--- DATA SUPPLIED Enclosed Below ---

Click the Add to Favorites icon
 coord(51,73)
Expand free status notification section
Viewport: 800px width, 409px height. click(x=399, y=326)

--- End of Enclosed DATA SUPPLIED ---
--- DATA SUPPLIED Enclosed Below ---

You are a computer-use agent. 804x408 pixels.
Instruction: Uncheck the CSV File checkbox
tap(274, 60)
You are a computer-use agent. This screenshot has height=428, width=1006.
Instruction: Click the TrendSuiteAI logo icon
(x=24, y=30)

--- End of Enclosed DATA SUPPLIED ---

● **YOUR GOAL**
Search the material above for the word "agent", and return each line that holds it.

● **EXERCISE OUTPUT**
You are a computer-use agent. 804x408 pixels.
You are a computer-use agent. This screenshot has height=428, width=1006.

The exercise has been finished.